What the Media Won’t Tell You About Venezuela: mini-documentary won’t tell you much more either

What the Media Won’t Tell You About Venezuela” (ReallyGraceful, 3 June 2017)

Viewers of this very short mini-documentary on Venezuelan politics won’t learn very much about why Venezuela’s current socialist government under President Nicolas Maduro continues to survive despite the country’s poverty and food shortages – nor will they learn anything about what’s actually fuelling the food shortages there. The thrust of ReallyGraceful’s video is to show that the people of Venezuela – and by implication, people in other middle and lower income nations around the world – are caught between two camps of evil, or what ReallyGraceful herself perceives as evil, and that the Western mainstream news media will push their audiences to choose one of these camps (usually the US and its allies) as the good guys. In the film, former President Hugo Chavez and the socialist ideology and structures he implemented in Venezuela are viewed by ReallyGraceful as part of Venezuela’s ongoing problems; at the same time ReallyGraceful correctly identifies Venezuela being under siege by the US and forces allied with it (among them, Israel and the global finance industry including the Bank of International Settlements) as part and parcel of the problem as well.

While ReallyGraceful does well in fingering the dominance of the oil industry in Venezuela’s economy over past decades as the underlying foundation of Venezuela’s recent past and current problems, she fails to note that this dominance is the result of policies made by past politically conservative governments in the country working together with US political and corporate interests to the detriment of Venezuelan people. Such policies privileged foreign oil interests (to the extent that other industries in the country suffered from lack of support and declined) and ignored the healthcare, educational and other social needs of the Venezuelan people. When Chavez became President in 1999, he sought to rectify the dire economic straits of the majority of Venezuelan people by using oil revenues to fund social services and other programs. To his credit also, Chavez tried to diversify Venezuelan industry and support programs aimed at reviving agriculture though with mixed success.

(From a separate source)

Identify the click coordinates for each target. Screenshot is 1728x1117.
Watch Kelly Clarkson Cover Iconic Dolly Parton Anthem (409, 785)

ReallyGraceful notes that food shortages have been severe in Venezuela but fails to realise that, again, the favouring of the oil industry and US oil interests by conservative governments before Chavez led to the decline of agriculture in Venezuela to the point where the country became overly dependent on imports of food, even food staples. For some reason, or perhaps because his time as President was cut short, Chavez never tried to wrest control of food imports away from companies owned by wealthy families and individuals opposed to his government and socialist ideology, and current President Maduro and his government are perhaps too preoccupied in dealing with more urgent issues to be able to address this issue of food imports. The result is that food importers can use classic-economics demand and supply phenomena as blackmail over the general public and create social and economic chaos for the Maduro government.

ReallyGraceful’s anti-socialist stance blinds her to the possibility of Venezuelans as individuals and in groups, communities and non-profit organisations confronting the food shortage issue by growing their own food and organising their own food markets to sell, barter or otherwise distribute food to those who need it most.

I note though that ReallyGraceful ends her film by observing that Venezuela is under pressure from the US and the global finance industry to yield its natural resources to foreign ownership and control. As she always does, she invites viewers to comment on her mini-documentaries, which is her way of admitting that she is open to criticism and counter-opinions.